START EXERCISE DATA

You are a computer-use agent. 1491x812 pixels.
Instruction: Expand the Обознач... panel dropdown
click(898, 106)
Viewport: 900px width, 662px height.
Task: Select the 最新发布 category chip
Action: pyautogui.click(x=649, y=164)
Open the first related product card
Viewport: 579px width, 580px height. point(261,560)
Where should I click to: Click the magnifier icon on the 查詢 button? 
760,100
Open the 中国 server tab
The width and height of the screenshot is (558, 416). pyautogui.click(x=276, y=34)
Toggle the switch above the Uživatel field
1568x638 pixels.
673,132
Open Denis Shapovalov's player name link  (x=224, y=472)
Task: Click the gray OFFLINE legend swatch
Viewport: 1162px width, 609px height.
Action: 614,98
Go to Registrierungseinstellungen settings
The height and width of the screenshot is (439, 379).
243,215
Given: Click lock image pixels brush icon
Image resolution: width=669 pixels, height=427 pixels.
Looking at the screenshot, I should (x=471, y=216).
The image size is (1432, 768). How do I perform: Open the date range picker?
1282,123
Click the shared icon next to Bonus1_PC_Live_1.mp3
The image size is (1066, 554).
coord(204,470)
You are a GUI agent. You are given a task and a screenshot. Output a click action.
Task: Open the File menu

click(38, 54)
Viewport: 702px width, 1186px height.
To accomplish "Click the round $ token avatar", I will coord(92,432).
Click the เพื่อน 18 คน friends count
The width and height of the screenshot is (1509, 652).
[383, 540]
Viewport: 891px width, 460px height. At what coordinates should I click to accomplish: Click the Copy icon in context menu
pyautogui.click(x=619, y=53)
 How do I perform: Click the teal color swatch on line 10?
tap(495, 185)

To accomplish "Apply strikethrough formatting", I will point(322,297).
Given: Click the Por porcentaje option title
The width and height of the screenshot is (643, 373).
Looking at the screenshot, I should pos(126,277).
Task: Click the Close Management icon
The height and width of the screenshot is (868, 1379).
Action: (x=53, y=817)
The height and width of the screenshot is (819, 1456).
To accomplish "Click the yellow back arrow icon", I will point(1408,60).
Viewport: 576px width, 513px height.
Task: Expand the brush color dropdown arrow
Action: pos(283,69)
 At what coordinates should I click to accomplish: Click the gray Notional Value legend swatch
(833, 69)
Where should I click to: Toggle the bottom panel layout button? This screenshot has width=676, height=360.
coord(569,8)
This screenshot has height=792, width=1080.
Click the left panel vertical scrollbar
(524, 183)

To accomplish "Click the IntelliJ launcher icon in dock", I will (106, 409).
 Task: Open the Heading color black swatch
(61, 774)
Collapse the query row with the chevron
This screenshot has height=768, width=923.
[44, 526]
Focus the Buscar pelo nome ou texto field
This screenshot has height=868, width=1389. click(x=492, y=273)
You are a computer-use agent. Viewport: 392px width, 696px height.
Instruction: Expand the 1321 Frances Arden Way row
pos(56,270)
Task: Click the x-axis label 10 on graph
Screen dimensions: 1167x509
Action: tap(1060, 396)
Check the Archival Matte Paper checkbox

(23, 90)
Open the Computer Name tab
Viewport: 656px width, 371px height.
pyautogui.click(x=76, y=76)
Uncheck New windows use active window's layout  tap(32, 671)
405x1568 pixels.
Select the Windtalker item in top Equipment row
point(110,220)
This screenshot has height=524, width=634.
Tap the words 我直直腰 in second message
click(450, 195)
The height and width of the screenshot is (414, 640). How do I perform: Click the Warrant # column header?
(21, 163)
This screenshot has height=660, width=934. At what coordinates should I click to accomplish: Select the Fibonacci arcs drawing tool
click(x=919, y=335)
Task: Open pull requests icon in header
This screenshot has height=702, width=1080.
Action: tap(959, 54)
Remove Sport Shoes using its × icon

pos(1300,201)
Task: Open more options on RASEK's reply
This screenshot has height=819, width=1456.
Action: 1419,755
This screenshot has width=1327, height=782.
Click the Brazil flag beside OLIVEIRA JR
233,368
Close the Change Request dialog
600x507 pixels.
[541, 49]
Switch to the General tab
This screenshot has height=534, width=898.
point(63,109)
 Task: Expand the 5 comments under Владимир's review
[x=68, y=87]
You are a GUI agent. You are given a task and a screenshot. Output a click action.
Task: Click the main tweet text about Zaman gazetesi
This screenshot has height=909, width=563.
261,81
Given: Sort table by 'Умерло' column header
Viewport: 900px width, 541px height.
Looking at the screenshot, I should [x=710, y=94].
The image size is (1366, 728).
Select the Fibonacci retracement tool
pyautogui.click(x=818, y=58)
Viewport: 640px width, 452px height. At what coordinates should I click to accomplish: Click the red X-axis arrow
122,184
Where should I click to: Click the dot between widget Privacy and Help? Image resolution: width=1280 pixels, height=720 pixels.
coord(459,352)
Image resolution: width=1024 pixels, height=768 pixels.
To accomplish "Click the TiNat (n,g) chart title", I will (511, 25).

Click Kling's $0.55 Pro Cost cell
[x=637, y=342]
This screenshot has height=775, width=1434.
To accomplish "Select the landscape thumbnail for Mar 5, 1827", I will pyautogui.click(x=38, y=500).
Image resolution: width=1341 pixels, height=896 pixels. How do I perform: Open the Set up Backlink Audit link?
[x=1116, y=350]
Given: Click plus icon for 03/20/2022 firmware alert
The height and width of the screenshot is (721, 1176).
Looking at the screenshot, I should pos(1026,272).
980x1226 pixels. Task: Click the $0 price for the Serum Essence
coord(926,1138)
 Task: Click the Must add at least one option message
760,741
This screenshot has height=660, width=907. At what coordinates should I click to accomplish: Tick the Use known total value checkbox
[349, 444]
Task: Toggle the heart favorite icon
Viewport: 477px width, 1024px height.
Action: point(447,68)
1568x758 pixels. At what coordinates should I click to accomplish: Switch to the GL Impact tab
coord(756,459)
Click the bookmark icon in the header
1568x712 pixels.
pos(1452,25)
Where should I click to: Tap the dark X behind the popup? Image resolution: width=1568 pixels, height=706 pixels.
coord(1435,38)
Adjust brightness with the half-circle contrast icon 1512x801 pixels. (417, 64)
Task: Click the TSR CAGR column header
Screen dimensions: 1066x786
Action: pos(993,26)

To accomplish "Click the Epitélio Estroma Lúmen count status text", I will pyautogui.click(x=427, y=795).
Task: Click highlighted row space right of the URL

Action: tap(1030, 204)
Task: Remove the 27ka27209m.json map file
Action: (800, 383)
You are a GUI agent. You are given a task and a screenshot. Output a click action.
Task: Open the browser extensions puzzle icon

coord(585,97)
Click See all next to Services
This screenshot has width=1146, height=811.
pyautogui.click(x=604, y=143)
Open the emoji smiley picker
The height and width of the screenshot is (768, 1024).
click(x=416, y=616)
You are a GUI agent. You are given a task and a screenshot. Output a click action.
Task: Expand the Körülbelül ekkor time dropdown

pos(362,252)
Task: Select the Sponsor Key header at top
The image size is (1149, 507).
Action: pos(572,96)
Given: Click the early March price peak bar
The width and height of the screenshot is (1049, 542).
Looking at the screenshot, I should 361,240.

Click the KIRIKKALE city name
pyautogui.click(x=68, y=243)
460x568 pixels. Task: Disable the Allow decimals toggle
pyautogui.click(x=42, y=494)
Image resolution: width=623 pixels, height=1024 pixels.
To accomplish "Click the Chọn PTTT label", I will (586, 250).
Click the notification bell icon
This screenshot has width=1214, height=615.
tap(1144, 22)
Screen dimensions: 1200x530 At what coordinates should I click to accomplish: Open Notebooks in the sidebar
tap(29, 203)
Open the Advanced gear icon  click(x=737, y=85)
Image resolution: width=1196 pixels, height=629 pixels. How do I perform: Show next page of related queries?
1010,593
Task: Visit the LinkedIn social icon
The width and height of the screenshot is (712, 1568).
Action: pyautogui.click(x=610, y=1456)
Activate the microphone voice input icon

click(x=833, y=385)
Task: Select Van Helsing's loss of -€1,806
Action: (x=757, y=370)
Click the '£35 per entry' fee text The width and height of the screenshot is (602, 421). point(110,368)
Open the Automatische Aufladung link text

END EXERCISE DATA

> [PROMPT]
Pull every line containing the word "title" out of the listing.

> [ANSWER TO THIS PROBLEM]
Given: Click the Por porcentaje option title
To accomplish "Click the TiNat (n,g) chart title", I will (511, 25).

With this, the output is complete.